Many development teams opt for another version of horizontal resequencing known as Stinger-based composition or ornamental forms. In this system an ambient bed of music will play for different areas in the game and will serve as the main backdrop for the stingers to play over. The stingers are then assigned to different in game events which can be triggered by the player at any time often allowing the stingers to be overlapped in some cases. Generally, they do not have a connecting musical framework and are instead made up of accents and crescendos which serve to punctuate different game events (Sweet 2016).

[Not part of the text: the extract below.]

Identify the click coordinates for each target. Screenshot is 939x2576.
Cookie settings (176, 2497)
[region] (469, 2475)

Events such as the striking of an enemy, falling into a precipice, enemy or player death or near death, entering or exiting an area, to highlight to the player that they should take a certain course of action in a mystery game for example or any other of the myriad of micro-events which can be assigned a stinger to provide the player with an auditory reward or sonic feedback. Meaning that stingers can often serve a ludic function in the game as well as being part of the overall musical backdrop."The ludic or metonymic is not separable from the metaphoric (that which relates to the game as a story or world; Whalen 2004). A piece of music may confirm that an action has been successful (defeat of the enemy) and thus provide the positive reinforcement important to flow". (R.Stevens 2014).

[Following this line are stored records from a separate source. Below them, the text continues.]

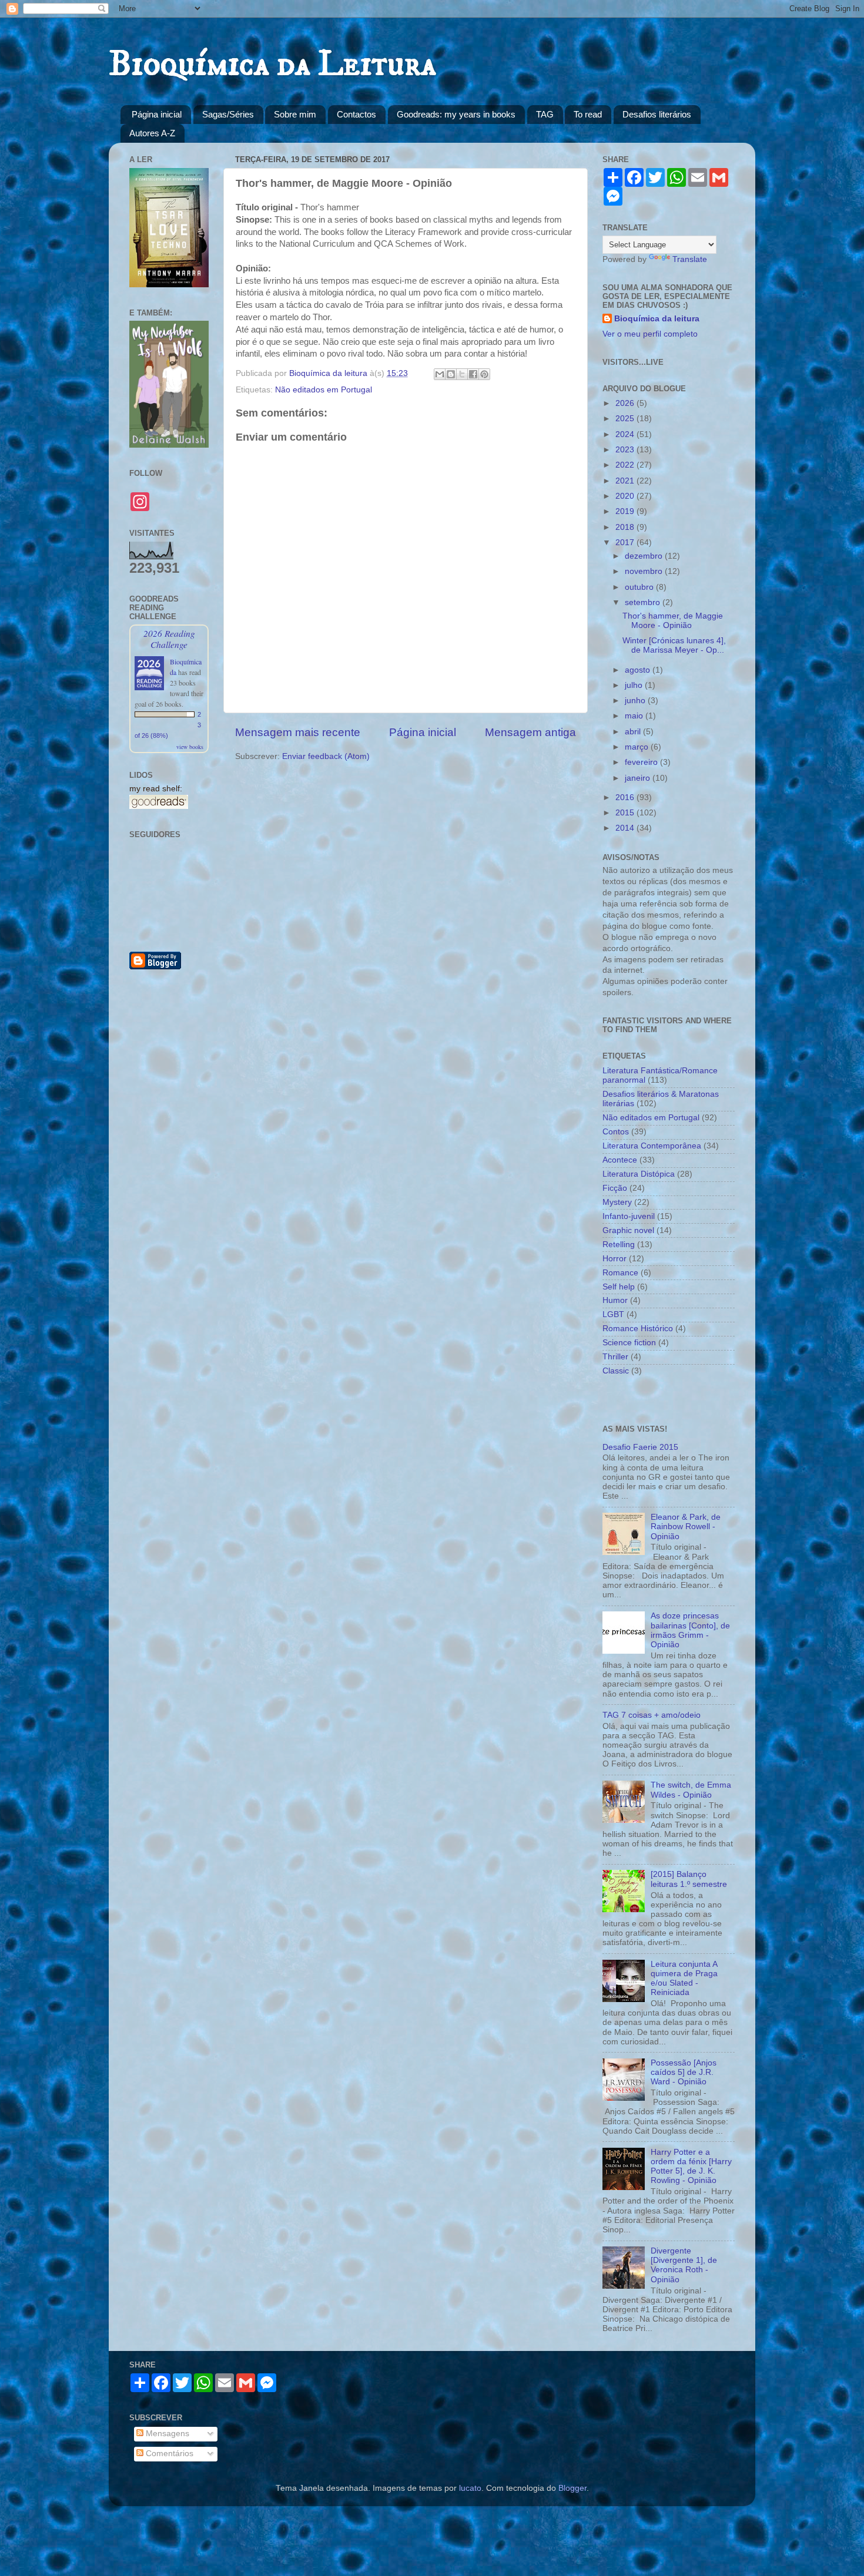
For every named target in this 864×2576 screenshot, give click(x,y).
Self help (618, 1286)
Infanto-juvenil (628, 1216)
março (638, 747)
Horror (614, 1258)
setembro (643, 602)
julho (635, 685)
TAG (545, 114)
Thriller (615, 1356)
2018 (626, 527)
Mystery (617, 1202)
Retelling (618, 1244)
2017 (626, 542)
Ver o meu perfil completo (650, 334)
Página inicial (157, 114)
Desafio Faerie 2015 (640, 1447)
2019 (626, 511)
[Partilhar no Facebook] (473, 374)
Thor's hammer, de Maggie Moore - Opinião (672, 621)
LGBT (613, 1314)
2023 (626, 449)
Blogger (572, 2488)
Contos (615, 1131)
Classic (615, 1370)
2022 (626, 465)
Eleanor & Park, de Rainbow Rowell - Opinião (686, 1526)
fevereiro (642, 762)
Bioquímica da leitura (656, 318)
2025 (626, 418)
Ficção (614, 1188)
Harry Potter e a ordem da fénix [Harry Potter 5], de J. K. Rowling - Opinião (691, 2166)
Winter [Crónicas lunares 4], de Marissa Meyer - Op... (674, 645)
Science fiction (629, 1342)
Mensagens (166, 2433)
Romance (620, 1272)
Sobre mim (295, 114)
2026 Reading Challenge (169, 638)
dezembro (645, 556)
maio (635, 715)
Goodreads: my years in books (456, 114)
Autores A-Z (152, 133)
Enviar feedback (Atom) (326, 756)
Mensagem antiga (530, 732)
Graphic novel (628, 1230)
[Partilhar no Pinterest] (484, 374)
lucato (470, 2488)
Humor (615, 1300)
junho (636, 700)
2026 (626, 403)
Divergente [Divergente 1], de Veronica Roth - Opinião (684, 2265)
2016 (626, 797)
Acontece (619, 1160)
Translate (689, 259)
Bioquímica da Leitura (272, 64)
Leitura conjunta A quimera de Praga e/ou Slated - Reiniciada (684, 1978)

The down side to this system is that typically the phases need to be non-melodic in order to fit well and that if not done well can feel like micky mousing or mimicking the players actions too closely. This can make scoring difficult as the elements often have no rhythmic framework linking them and phrase lengths rely heavily on the way in which the game is scripted. (Sweet 2016).

Adaptive Music

As well as these common methodologies for adaptive music, in some games the music itself either generates the gameplay as in a rhythm action game or is directly adaptive to the players game inputs in real time as in Tetris Effect. In the contemporary take on the classic Tetris game, the developers opted for the players ability to match and move shapes on the board to directly influence the game music. It does this in a variety of different ways depending upon the theme of the level. The longer the player is able to keep the Tetris game in action by creating lines, the further the music track develops, this also has an effect on the instrumentation which the player is responsible for adding to the musical mix by way of their shape matching actions.

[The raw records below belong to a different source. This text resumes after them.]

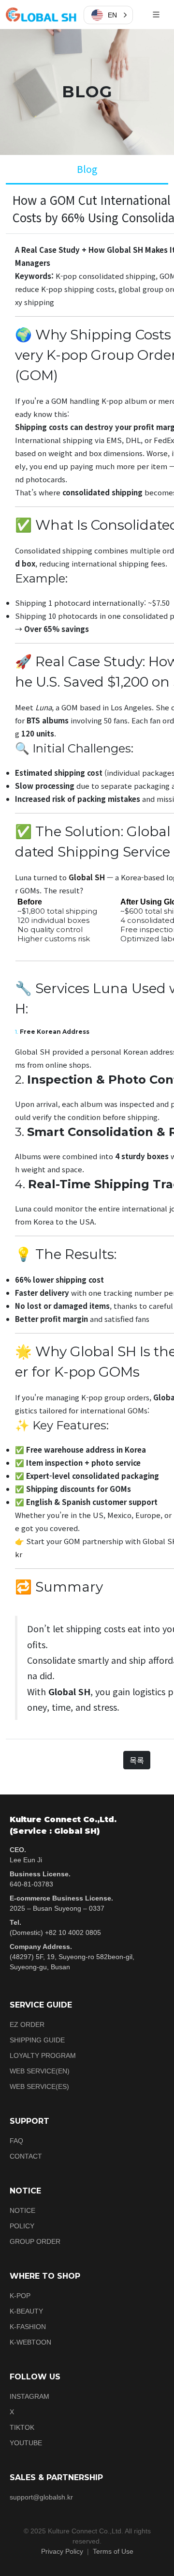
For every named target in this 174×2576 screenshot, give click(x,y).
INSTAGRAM (29, 2396)
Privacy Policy (62, 2551)
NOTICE (22, 2210)
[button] (108, 15)
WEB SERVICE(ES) (39, 2086)
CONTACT (26, 2156)
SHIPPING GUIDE (37, 2040)
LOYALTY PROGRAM (43, 2055)
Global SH (87, 877)
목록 (137, 1760)
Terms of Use (113, 2551)
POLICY (22, 2226)
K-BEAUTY (26, 2311)
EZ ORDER (27, 2024)
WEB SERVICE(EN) (40, 2071)
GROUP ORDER (35, 2241)
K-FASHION (28, 2327)
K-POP (20, 2296)
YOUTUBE (26, 2443)
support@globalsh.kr (41, 2497)
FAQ (16, 2141)
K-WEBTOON (30, 2342)
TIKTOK (22, 2427)
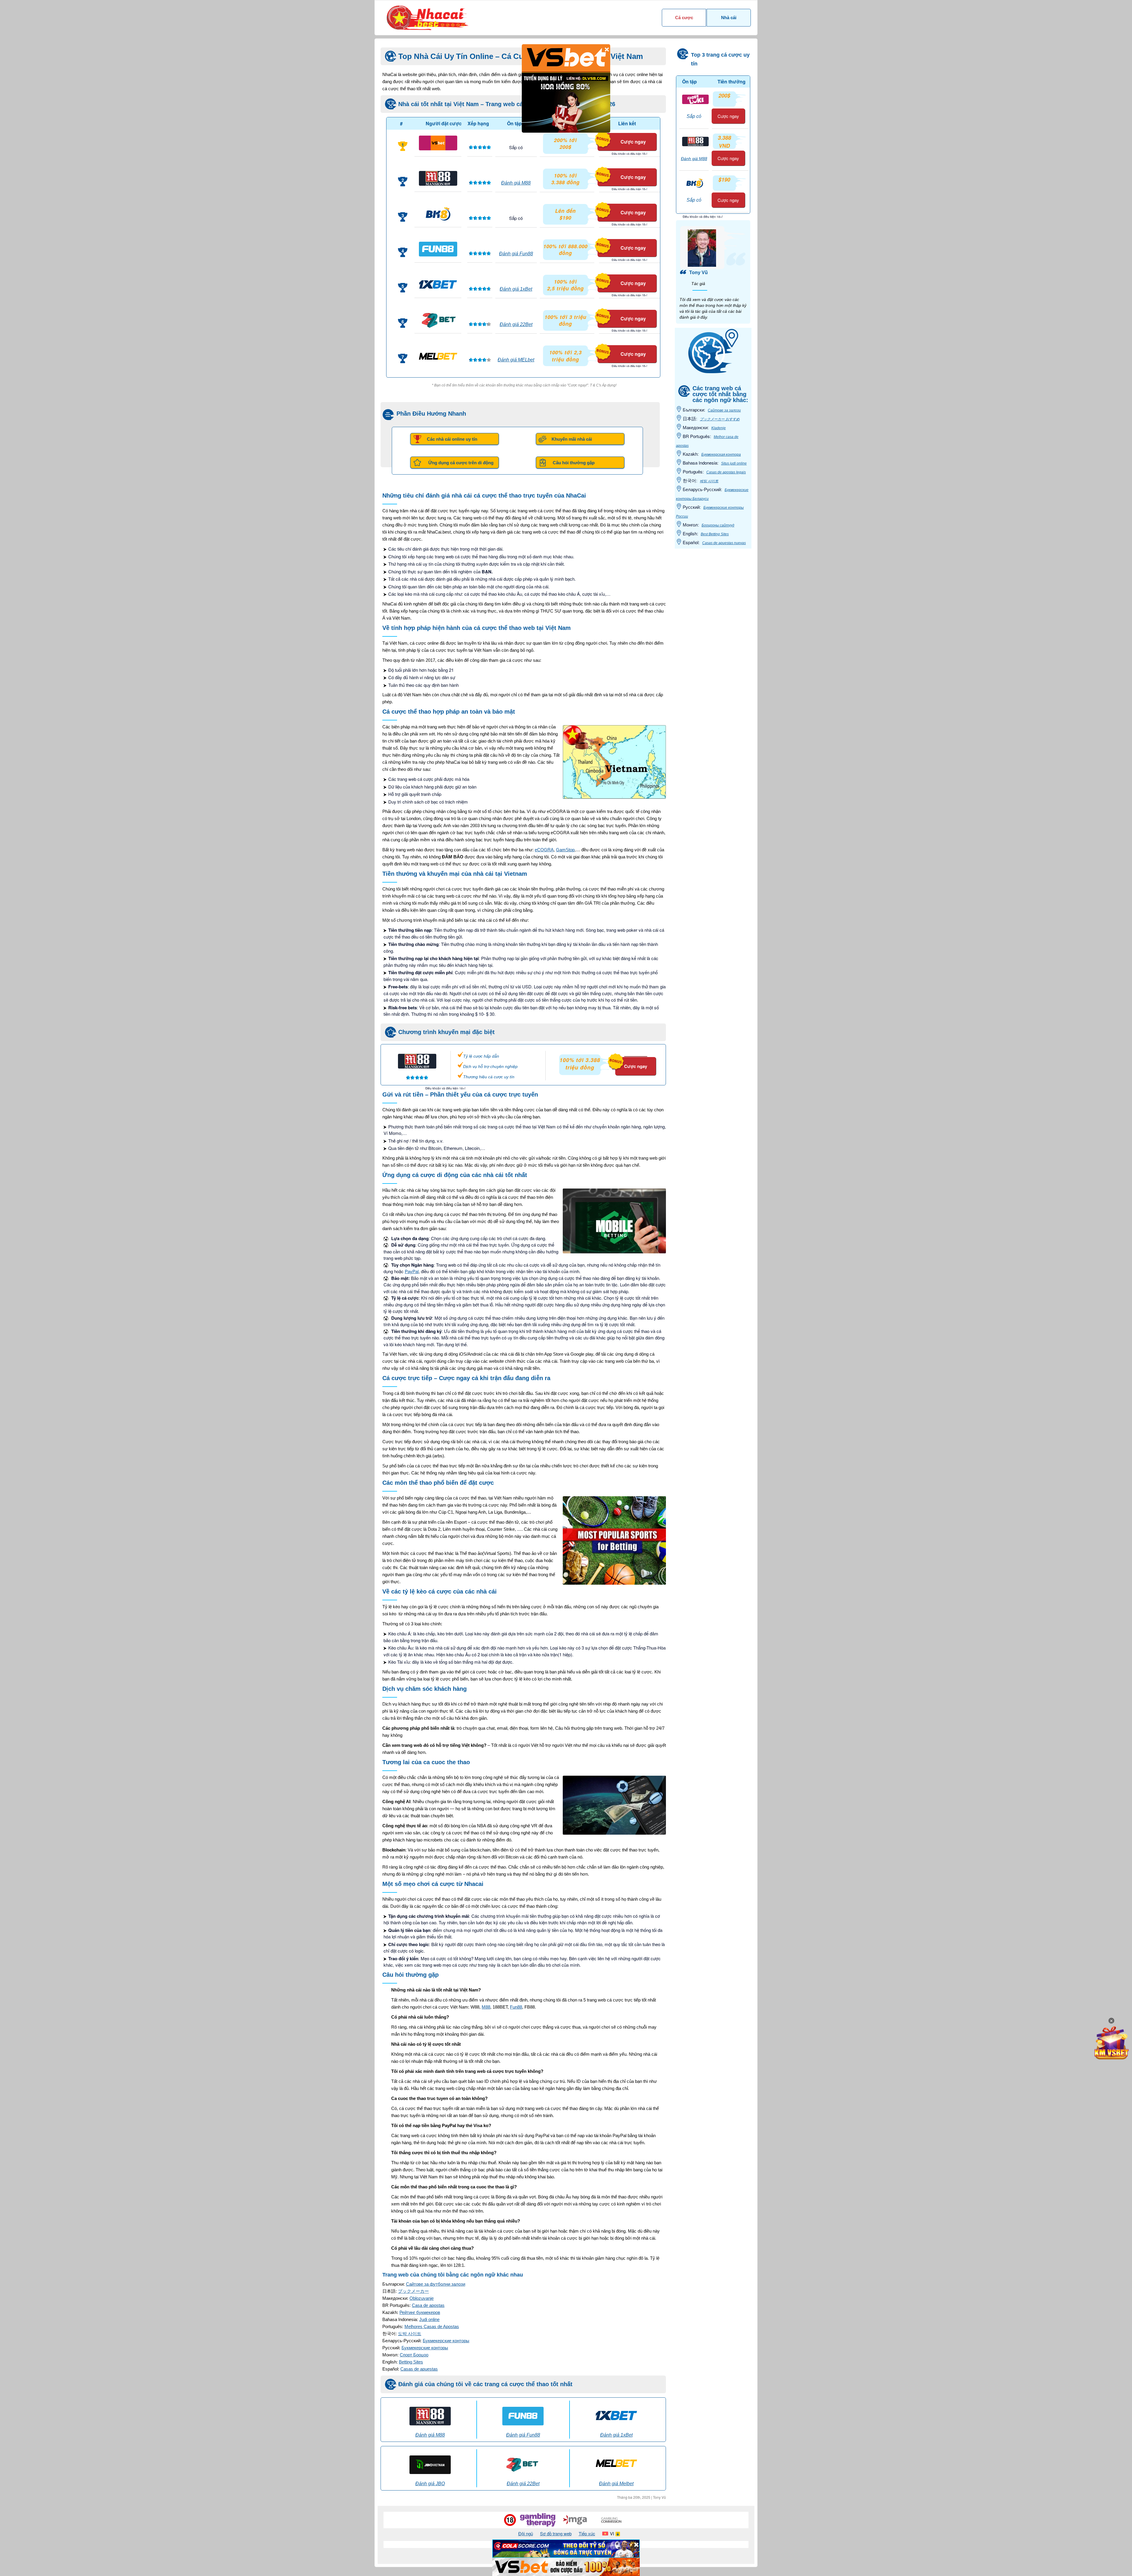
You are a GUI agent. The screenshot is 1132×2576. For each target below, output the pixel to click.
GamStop (565, 849)
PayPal (412, 1271)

The choice to make the music and player input feel as though they are one adds to the frenetic feel of the game whilst it’s serving as auditory feedback and reward all at the same time. This is especially the case when the player enters into the special game state by building up their zone meter, this allows the player to hit a trigger combo which slows down time allowing them to clear lines up to the value of 16 (not possible in previous versions) once the player has successfully completed a large block line in this mode or fails a line, the execution of this triggers filtering effects and the escalating of the music once more in a satisfying crescendo as the mode is exited. In some of the levels the player making a connection on the board coincides directly with a percussive hit or a musical Stinger being triggered, in other levels moving the shapes around the board has a direct effect on the musical lines in the game. Surprisingly few games have this direct relationship between player input and music outside of rhythm action games. It stands to reason that this type of adaptive music would be well suited to a puzzle game where fast action input and a constantly changing board allow for ‘Mickey Mousing’ of player action in a way which will not become annoying or break player immersion. A direct relationship between the music and real-time player inputs in an action adventure game could easily become ridiculous and counter-productive to the overall experience, however it is interesting to see that this type of adaptive music has its place in the right environment.